→ **Instructions to follow**
Report the count of lines containing the word "review" in the entries below, and nothing more.

→ **Given information**
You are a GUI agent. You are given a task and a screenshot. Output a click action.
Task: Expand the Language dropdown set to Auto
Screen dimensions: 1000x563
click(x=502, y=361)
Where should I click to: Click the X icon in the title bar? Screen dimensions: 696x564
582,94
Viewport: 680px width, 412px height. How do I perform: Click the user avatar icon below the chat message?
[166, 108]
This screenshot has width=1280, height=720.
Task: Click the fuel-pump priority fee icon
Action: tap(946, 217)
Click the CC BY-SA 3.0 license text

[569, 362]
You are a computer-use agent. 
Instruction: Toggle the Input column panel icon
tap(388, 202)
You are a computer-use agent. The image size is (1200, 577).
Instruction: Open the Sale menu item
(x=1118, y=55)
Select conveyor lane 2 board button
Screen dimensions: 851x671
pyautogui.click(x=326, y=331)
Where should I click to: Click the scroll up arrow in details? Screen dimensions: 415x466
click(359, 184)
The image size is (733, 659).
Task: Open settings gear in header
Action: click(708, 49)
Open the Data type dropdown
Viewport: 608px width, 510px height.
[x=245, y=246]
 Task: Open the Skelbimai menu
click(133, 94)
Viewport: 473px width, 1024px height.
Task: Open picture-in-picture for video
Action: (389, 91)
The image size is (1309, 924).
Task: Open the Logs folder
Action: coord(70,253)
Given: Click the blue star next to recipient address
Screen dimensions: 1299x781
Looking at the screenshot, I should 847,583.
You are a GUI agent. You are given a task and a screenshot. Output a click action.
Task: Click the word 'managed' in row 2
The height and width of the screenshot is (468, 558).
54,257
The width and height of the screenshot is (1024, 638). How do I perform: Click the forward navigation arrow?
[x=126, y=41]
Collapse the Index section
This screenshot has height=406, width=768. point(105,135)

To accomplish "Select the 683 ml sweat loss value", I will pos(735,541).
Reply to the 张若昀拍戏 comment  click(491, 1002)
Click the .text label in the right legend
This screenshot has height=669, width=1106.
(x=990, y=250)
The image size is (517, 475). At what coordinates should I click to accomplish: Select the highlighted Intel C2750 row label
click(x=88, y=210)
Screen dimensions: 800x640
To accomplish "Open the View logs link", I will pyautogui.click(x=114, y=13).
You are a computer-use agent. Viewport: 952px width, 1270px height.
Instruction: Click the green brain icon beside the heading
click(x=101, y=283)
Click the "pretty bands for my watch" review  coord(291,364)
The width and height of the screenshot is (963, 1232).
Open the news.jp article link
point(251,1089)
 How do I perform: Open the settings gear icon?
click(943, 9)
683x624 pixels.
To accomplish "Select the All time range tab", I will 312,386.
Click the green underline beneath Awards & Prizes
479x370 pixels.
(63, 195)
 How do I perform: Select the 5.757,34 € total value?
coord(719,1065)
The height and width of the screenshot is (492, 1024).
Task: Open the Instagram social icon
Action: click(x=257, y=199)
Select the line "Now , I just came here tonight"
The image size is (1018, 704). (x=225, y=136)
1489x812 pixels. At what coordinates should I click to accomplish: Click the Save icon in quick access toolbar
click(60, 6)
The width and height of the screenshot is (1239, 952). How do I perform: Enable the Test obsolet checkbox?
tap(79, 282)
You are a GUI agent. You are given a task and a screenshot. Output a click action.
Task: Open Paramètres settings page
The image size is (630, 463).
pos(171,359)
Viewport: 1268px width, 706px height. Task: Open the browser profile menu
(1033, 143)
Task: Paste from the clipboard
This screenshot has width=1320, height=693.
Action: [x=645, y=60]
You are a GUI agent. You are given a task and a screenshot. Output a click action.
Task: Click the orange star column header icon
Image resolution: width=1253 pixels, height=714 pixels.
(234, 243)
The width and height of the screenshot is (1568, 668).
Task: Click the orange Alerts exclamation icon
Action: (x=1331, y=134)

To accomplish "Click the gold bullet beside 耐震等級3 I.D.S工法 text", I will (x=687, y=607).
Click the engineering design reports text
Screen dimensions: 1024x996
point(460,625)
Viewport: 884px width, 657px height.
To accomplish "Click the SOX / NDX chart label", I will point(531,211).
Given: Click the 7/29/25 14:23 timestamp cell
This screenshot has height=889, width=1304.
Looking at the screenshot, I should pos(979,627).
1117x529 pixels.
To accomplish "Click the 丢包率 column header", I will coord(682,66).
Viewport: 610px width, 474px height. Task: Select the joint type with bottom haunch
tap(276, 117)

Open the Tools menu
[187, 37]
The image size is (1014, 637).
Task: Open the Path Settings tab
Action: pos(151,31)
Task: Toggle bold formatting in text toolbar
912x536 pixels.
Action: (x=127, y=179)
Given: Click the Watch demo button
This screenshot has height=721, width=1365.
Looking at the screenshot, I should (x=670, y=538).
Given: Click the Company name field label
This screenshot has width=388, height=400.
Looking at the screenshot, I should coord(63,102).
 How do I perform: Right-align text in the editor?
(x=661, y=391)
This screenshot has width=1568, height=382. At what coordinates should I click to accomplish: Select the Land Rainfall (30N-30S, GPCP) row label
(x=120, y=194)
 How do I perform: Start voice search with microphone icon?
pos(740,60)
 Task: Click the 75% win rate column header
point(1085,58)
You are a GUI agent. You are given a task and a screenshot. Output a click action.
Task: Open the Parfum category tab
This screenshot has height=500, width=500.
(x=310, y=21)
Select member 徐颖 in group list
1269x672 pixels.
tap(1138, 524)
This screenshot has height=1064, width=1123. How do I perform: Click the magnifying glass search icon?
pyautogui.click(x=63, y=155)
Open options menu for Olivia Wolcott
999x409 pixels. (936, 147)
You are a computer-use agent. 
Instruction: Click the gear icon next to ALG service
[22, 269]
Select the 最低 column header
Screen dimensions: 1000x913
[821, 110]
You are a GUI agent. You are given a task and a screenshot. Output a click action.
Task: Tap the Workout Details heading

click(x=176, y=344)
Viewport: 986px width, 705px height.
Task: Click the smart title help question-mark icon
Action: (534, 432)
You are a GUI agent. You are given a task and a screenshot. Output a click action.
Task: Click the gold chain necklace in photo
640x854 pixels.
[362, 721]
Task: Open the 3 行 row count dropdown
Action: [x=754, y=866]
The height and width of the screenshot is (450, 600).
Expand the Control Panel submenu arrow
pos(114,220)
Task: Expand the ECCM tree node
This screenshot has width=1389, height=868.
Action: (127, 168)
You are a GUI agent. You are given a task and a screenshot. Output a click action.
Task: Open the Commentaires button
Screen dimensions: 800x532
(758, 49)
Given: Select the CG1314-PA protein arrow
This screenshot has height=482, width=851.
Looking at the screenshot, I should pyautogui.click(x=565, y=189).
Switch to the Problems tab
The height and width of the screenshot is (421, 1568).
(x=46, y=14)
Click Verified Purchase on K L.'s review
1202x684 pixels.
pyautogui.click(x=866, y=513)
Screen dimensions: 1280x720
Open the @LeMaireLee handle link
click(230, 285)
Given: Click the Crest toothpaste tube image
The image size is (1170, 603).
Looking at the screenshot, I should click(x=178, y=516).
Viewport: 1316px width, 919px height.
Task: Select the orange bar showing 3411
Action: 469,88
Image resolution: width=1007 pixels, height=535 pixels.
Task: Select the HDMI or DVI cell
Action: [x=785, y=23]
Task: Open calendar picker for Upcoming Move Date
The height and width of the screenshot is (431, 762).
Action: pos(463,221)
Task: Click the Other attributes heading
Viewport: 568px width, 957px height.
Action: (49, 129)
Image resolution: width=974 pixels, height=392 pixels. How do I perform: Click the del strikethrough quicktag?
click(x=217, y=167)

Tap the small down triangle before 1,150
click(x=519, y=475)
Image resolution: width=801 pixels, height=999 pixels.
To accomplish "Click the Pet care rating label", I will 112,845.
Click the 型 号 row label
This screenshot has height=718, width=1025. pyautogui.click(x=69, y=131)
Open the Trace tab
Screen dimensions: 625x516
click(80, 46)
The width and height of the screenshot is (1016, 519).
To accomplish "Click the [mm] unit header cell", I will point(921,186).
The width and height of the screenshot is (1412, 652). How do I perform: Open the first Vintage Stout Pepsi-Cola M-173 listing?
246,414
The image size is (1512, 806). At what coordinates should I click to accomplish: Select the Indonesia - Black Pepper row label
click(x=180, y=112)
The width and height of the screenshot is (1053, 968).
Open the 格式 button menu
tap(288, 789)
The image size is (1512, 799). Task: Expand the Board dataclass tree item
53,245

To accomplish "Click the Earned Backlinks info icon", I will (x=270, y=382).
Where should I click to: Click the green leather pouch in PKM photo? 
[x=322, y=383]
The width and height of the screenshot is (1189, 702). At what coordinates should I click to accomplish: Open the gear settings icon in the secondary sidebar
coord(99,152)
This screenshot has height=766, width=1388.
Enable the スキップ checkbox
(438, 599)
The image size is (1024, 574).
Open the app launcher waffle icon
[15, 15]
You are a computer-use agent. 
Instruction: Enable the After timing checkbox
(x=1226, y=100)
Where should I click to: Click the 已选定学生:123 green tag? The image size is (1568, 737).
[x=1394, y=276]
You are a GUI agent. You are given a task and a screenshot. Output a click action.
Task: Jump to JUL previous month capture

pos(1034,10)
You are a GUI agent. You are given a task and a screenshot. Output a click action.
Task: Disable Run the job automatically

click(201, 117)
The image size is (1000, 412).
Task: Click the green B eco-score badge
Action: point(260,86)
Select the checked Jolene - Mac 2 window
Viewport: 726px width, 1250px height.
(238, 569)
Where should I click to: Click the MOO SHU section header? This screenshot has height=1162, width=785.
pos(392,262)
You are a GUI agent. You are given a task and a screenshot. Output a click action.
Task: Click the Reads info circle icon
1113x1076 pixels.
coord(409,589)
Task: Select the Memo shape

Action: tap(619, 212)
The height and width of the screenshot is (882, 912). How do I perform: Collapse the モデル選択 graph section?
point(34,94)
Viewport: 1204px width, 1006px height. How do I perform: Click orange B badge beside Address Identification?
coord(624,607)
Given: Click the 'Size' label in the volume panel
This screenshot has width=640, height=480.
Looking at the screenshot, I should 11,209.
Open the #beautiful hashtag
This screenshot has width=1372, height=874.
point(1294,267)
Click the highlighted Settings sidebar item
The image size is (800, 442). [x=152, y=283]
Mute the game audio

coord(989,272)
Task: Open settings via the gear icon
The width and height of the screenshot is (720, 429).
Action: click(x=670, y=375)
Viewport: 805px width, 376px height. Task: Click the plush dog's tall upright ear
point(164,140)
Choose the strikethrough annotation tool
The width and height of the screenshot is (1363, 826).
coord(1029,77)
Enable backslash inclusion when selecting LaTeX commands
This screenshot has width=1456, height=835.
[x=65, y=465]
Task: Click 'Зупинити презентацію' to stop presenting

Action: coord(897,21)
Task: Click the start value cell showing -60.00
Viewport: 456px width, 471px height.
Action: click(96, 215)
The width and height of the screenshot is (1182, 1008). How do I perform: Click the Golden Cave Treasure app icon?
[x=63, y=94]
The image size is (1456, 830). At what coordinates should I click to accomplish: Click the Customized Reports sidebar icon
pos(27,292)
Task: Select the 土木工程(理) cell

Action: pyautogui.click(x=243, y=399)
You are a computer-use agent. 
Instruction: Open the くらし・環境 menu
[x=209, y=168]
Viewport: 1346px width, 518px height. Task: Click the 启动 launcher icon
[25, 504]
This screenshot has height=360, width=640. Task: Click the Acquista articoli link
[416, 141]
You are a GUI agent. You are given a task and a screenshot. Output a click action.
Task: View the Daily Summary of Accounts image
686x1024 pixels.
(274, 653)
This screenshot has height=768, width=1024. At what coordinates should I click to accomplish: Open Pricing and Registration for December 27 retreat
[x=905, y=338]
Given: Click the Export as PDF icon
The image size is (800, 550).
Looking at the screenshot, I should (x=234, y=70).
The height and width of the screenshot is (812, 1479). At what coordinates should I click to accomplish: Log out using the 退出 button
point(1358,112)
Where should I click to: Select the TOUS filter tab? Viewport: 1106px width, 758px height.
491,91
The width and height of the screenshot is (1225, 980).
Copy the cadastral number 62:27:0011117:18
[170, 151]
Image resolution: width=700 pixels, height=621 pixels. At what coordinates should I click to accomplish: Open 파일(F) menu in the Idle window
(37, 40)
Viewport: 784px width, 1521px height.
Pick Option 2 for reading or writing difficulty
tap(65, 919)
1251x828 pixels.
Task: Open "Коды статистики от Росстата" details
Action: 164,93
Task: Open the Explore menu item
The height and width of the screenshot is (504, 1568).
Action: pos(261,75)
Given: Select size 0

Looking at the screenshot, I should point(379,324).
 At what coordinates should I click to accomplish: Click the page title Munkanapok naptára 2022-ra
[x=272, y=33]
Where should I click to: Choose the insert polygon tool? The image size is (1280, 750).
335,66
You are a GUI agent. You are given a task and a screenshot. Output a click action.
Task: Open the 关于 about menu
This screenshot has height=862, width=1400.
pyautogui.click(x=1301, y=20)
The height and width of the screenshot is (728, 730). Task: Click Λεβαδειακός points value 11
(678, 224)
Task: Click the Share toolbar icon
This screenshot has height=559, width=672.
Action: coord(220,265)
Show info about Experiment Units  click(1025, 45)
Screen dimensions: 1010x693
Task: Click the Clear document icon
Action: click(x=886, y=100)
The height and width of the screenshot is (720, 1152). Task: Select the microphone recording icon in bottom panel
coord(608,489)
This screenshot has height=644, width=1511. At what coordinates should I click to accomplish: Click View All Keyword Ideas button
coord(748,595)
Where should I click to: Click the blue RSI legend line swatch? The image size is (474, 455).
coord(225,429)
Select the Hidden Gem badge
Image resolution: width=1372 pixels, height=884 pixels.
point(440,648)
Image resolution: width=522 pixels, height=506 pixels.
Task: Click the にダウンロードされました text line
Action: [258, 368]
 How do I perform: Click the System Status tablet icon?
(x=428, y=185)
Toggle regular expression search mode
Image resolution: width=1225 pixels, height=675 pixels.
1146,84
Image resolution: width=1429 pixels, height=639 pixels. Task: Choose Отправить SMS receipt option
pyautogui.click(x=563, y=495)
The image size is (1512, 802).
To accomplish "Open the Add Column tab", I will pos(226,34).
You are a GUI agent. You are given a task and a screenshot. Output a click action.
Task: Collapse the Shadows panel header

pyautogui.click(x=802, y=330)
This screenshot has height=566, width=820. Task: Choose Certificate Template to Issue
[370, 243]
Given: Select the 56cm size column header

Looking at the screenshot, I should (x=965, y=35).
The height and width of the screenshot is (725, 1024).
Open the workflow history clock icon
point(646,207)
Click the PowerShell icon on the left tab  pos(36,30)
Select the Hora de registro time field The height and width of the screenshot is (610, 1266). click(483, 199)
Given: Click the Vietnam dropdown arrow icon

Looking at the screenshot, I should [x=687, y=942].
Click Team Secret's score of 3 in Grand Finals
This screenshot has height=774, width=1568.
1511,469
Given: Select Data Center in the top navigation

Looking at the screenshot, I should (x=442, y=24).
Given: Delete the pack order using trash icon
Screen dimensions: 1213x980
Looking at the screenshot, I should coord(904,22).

→ **Exercise answer**
2